Stored data:
********************

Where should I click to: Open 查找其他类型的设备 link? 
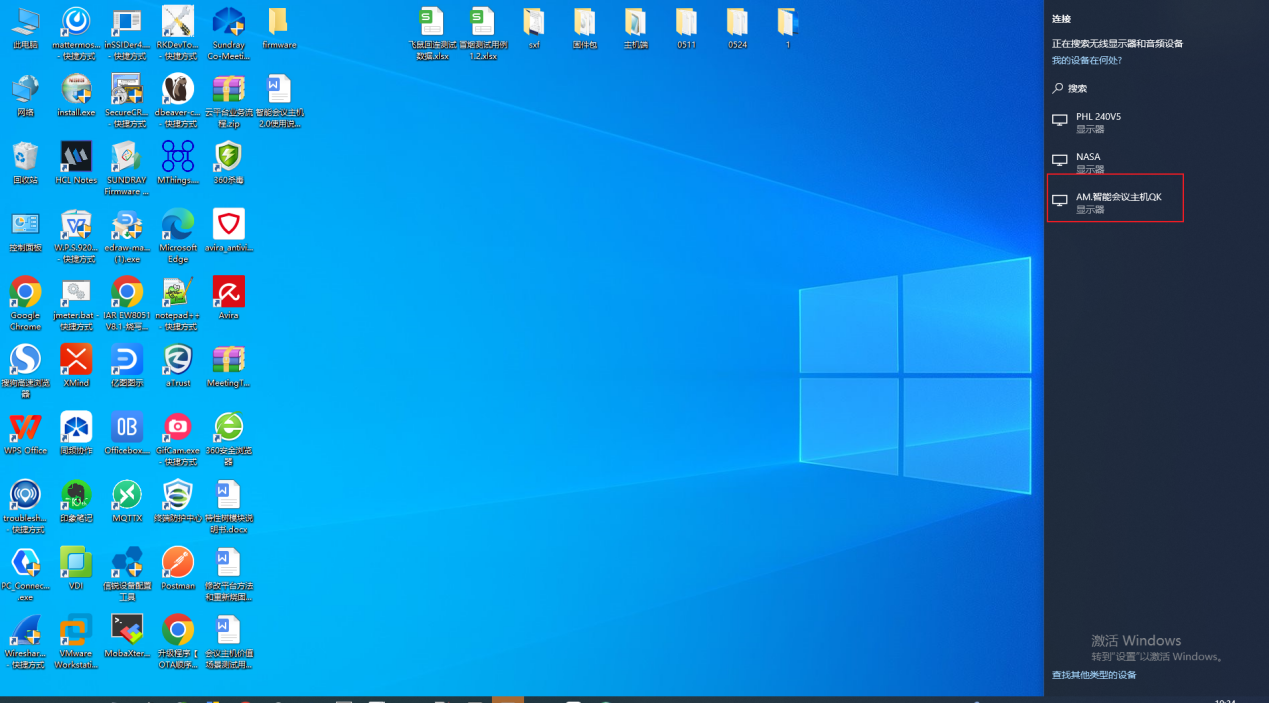tap(1094, 675)
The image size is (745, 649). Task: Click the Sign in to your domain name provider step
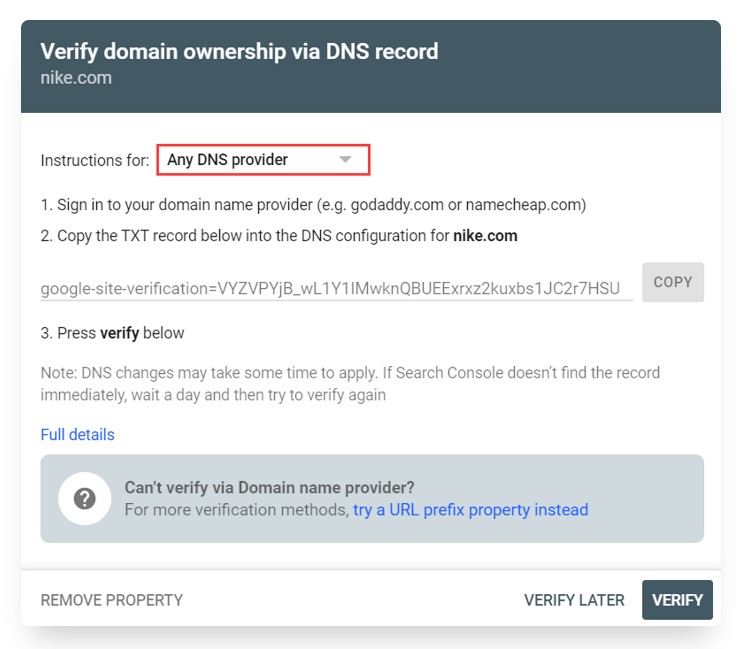point(313,205)
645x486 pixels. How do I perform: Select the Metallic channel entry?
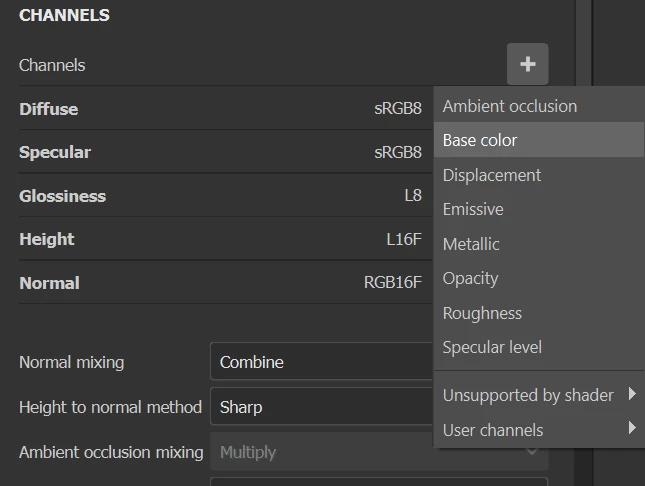click(x=471, y=244)
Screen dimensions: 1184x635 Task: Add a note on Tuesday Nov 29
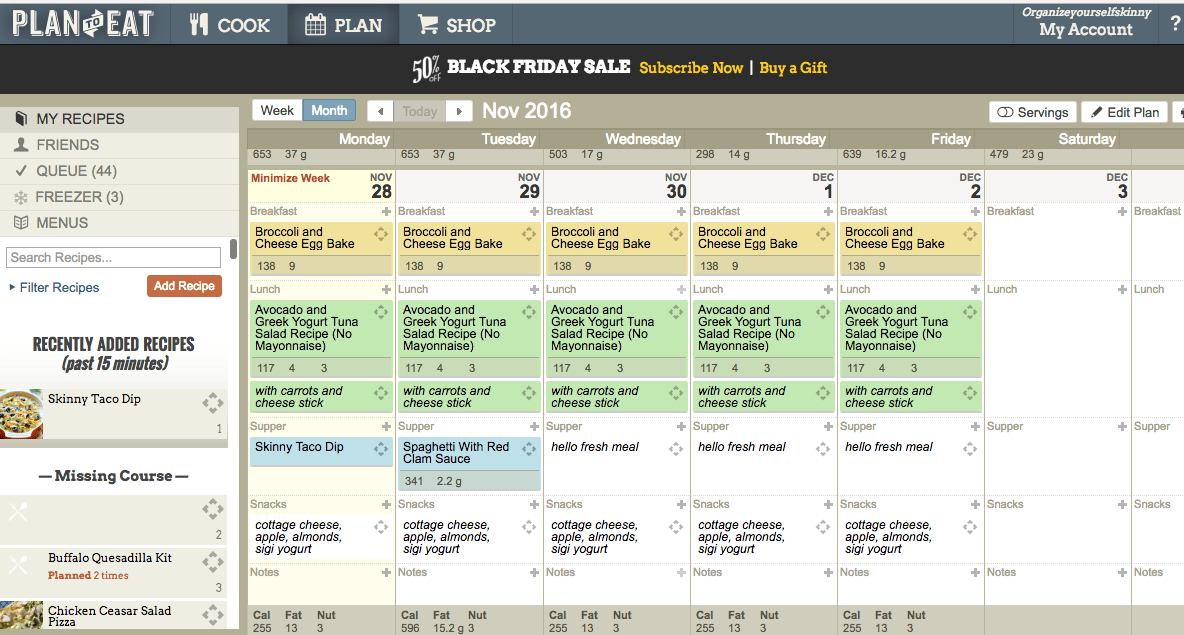pyautogui.click(x=534, y=573)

********************

Return the line containing "645x486 pixels. How" and every line after it through the end of the records above, exactly and nothing else, but not the pictures.

Result below:
645x486 pixels. How do I perform: Select the Metallic channel entry?
click(x=471, y=244)
Screen dimensions: 1184x635 Task: Add a note on Tuesday Nov 29
pyautogui.click(x=534, y=573)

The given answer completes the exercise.